Long-running, short-running, memory-intensive, cpu-bound…don’t know what kind of jobs to expect. So how can the scheduler put them where they should be if it doesn’t know these things? Transition: Wouldn’t it be nice if the scheduler could just “handle it” – without the user having specify characteristics of their jobs in advance?
Our approach to this problem is DIOS – an adaptive distributed scheduler. Describe diagram. Transition: So you must be thinking…wait, how are you going to just “gather application-specific info”?
The answer is – we’ll write a tool with Pin, a dynamic instrumentation framework. Describe diagram – how it’s a mini VM. Describe points for inserting instrumentation and the tradeoffs – routine level, instruction level.
So we’ve established that Pin is a tool for what we want to do – dynamically instrument applications. But what code do we want to insert? What are we looking to get from our pintool? Since we are trying to detect and avoid memory contention between processes, it makes senses to study the memory behavior of the applications. To this end, we chose three things to start with (describe them). The figure to side there shows how the pintool fits in to our overall plan – it would collect information for each application and report the results to Hare, the local scheduler. Then Hare, which is also monitoring the memory subsystem of the local machine, reports to Rhino, and Rhino decides what to do.
Considering our motivation, it was important to try to evaluate it on a somewhat realistic workload. Since it seems like most long-running jobs on clusters are scientific applications, we wanted to use real scientific benchmarks. Describe benchmarks. To evaluate the scheduler, we measured the total runtime from… Then, to evaluate our pintool, we measured the overhead from running each application with our pintool and also tracked the information we collected over time to see if we could correlate it to interesting behavior or differences between programs.
Potential for improvement – we saw this from our baseline, using a simple policy to react to the presence of memory contention. Might be able to get even better results on long-running jobs, with better information on the running processes (like we could get from dynamic instrumentation!)

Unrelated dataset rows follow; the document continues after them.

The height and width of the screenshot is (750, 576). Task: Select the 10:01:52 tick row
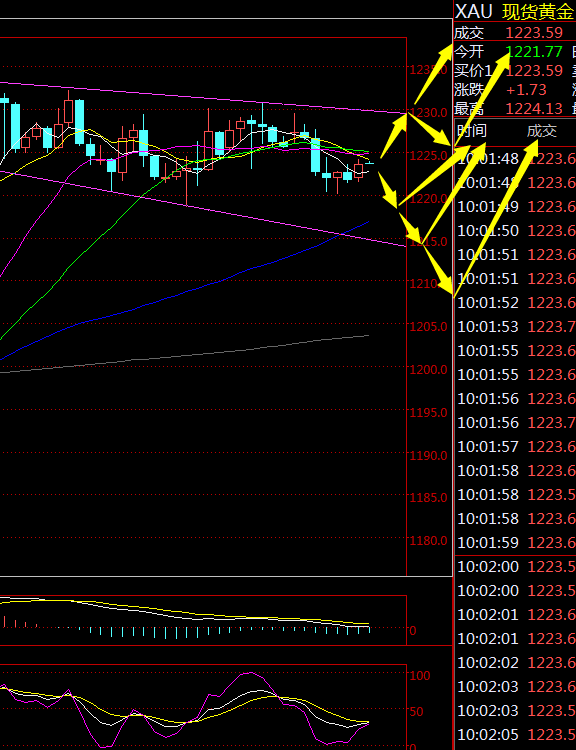(516, 302)
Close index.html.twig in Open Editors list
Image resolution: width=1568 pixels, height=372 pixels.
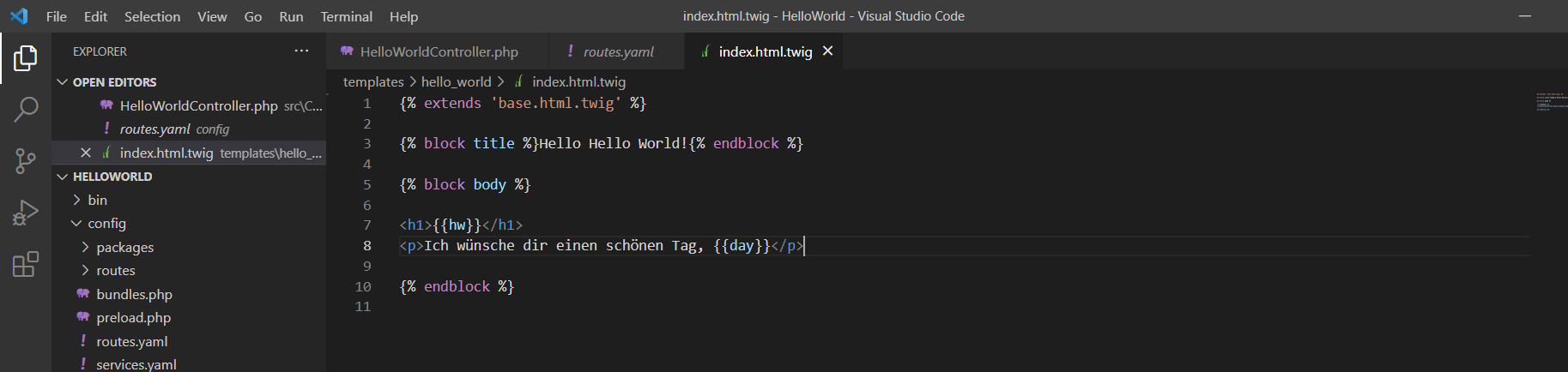pos(86,153)
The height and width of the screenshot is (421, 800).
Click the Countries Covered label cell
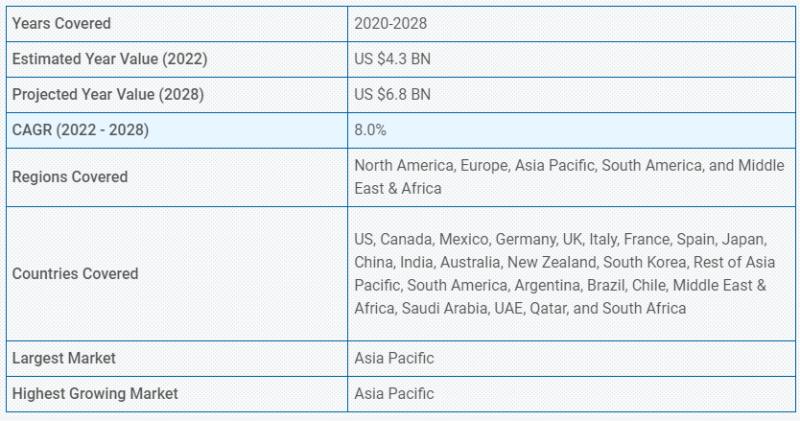[177, 274]
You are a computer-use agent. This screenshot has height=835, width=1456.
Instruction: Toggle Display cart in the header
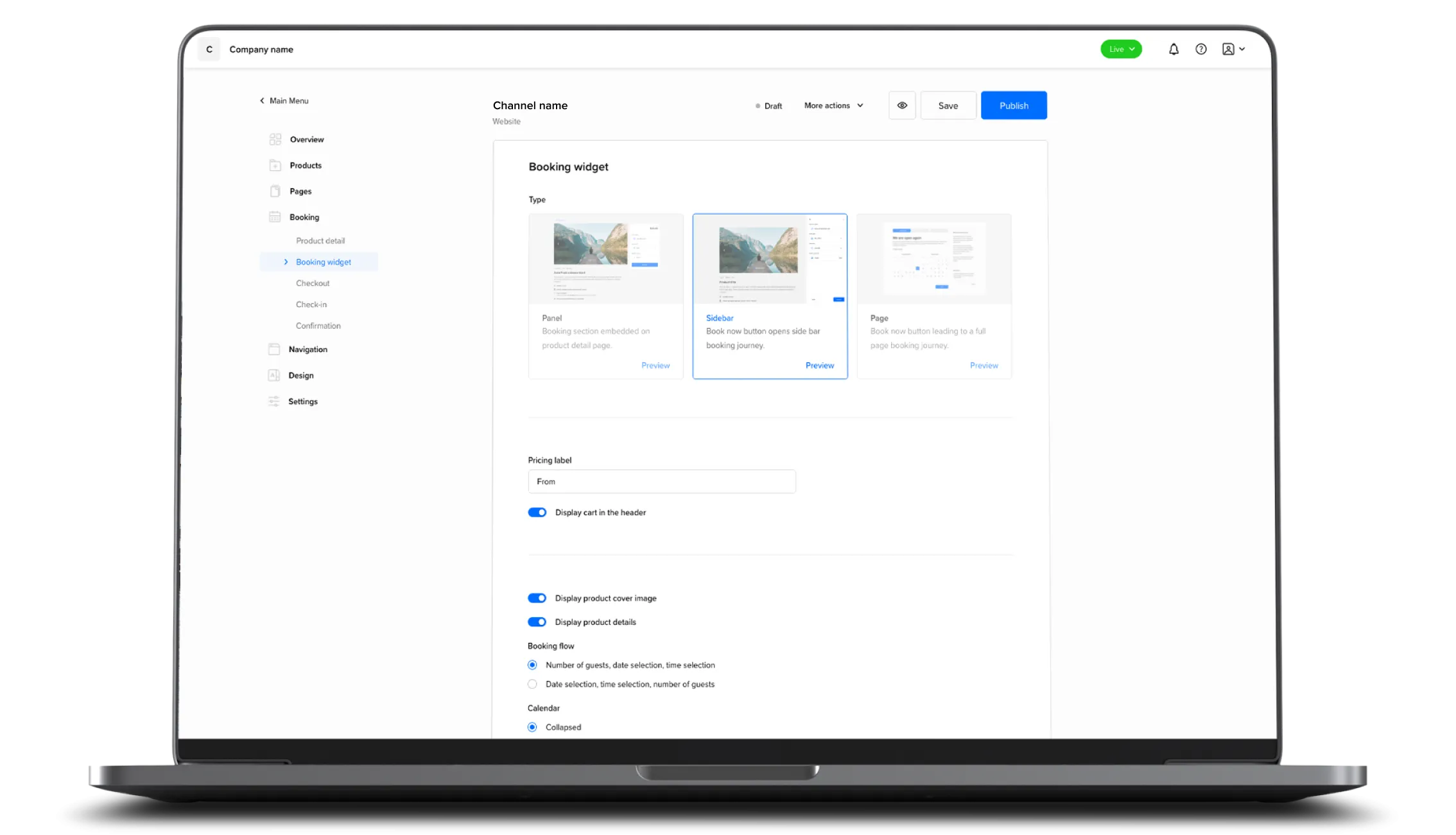point(537,513)
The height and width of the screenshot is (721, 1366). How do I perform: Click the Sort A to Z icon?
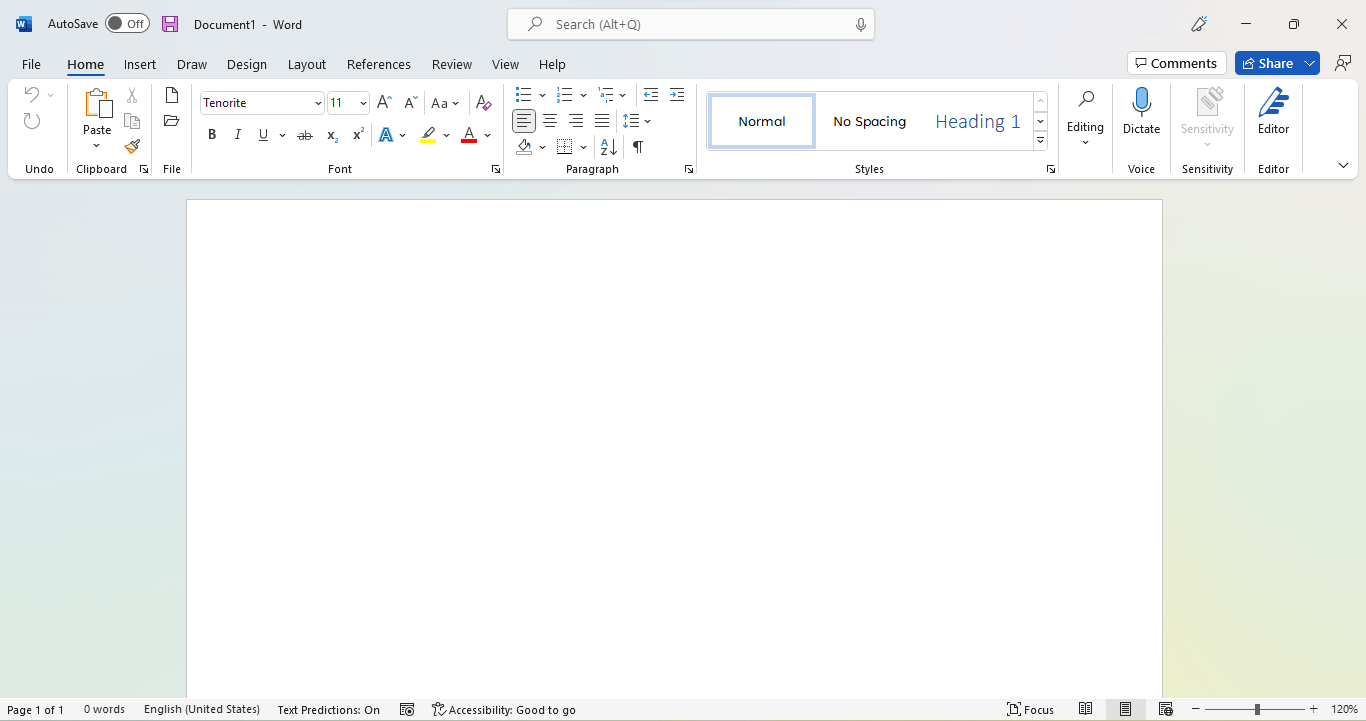[x=608, y=147]
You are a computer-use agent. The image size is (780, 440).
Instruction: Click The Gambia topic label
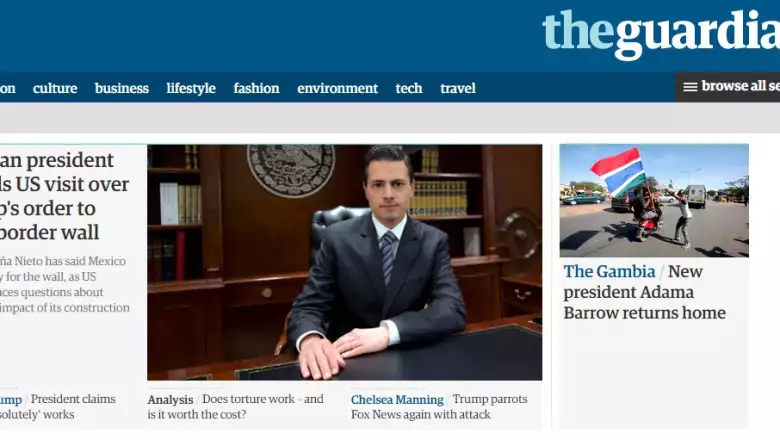tap(609, 271)
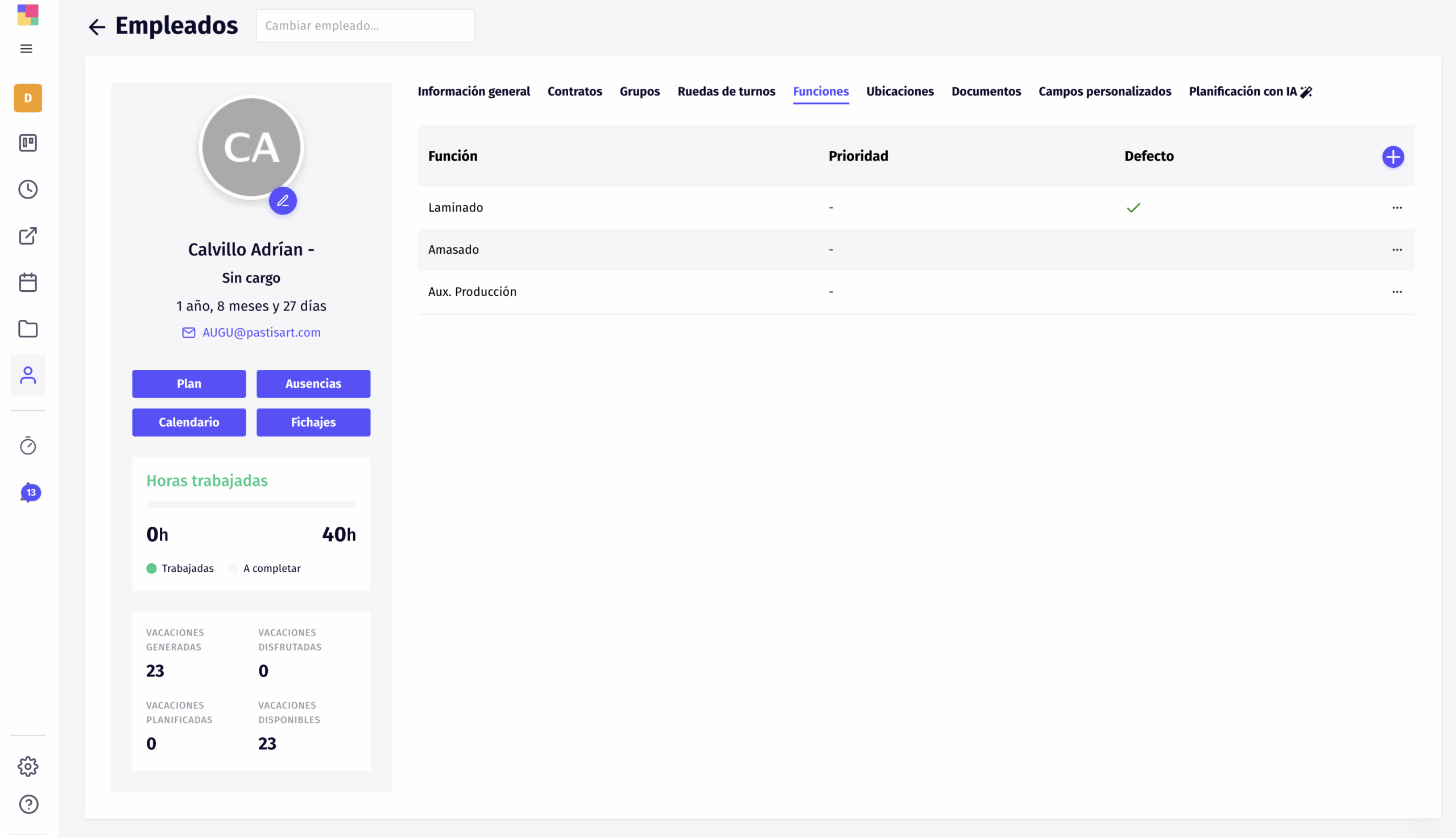This screenshot has height=838, width=1456.
Task: Open the folder icon in sidebar
Action: (28, 329)
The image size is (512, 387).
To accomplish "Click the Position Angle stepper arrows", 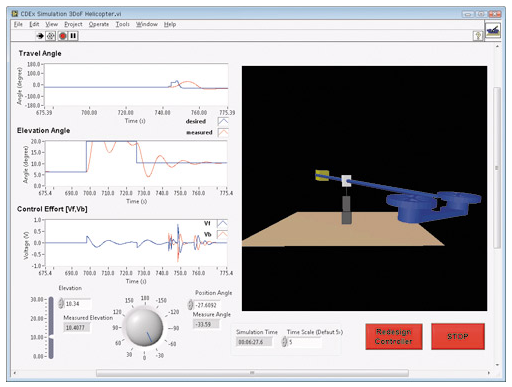I will click(190, 305).
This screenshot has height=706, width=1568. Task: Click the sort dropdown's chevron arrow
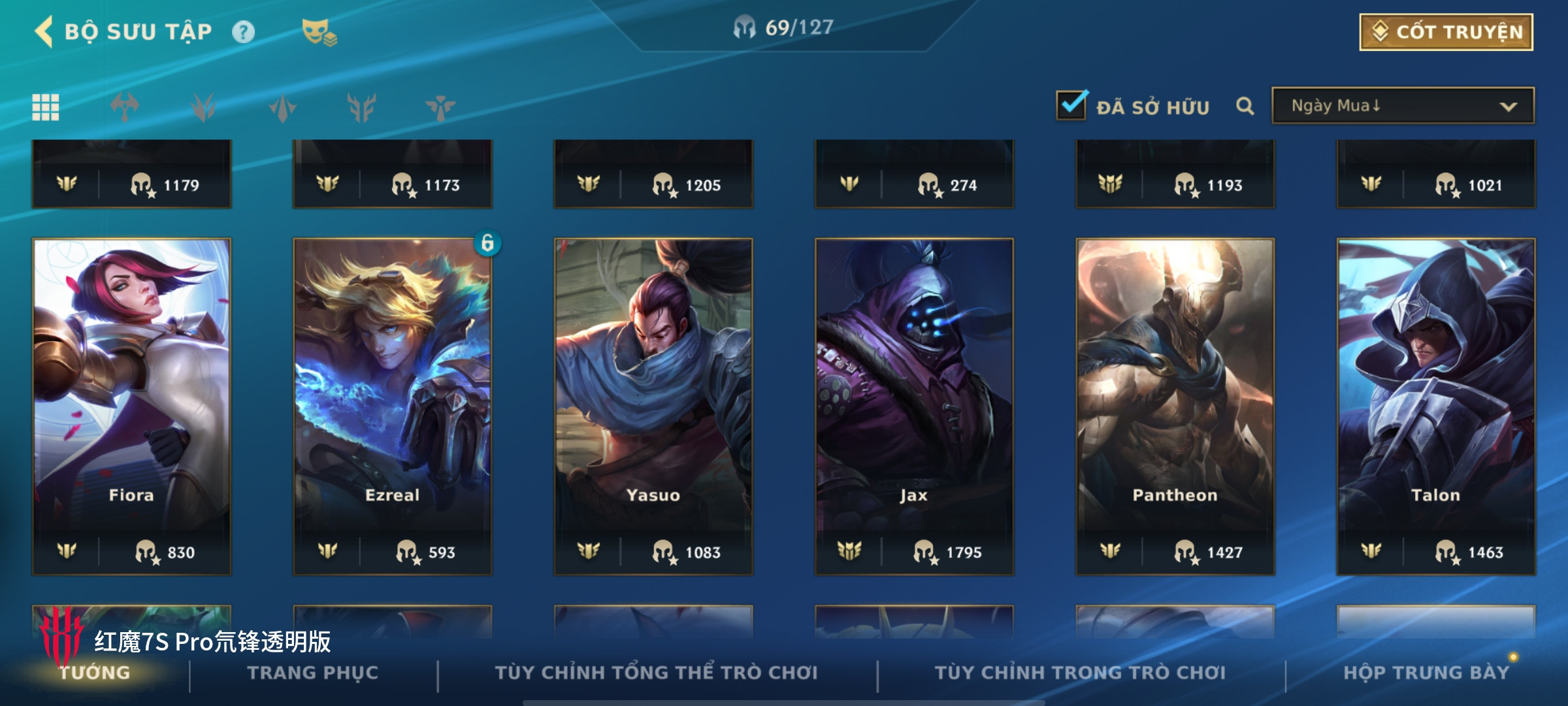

But on the other hand, there’s the bad. Although our scheduler works perfectly well with the pintool, we discovered that the overhead introduced by Pin is just too much. Some of our overhead results are below – we show the time to run the application natively, with pin (no pintool), with a tool that only counts instructions, and with our three metrics. The way we hoped to solve the overhead problem originally was to basically only instrument when we needed to –like when the scheduler decided the machine was performing badly. Then, the relatively high overhead to run the analysis wouldn’t have to make much of an impact overall. However, we were unable to get the performance gains we hoped – Pin doesn’t offer the ability to completely attach and detach from a running program, only to attach, and we discovered when we tried to add and remove insturmentation dynamically that we lost the gains from code caching. So while this idea could work with another system or with a new Pin, we couldn’t manage to bring the overhead down.
But on the bright side, at least it collected some interesting information. Note how similar the patterns of LU and heatedplate are – talk about how that’s probably because they are tightly looped and very repetitive, whereas Ocean is obviously performing a more irregular and complex analysis with some possible distinct phases in it. Possibility of using the variation in a metric like this to “predict the predictability” to separate applications that are better left alone from those that are more likely to be safely handled by common heuristics, etc.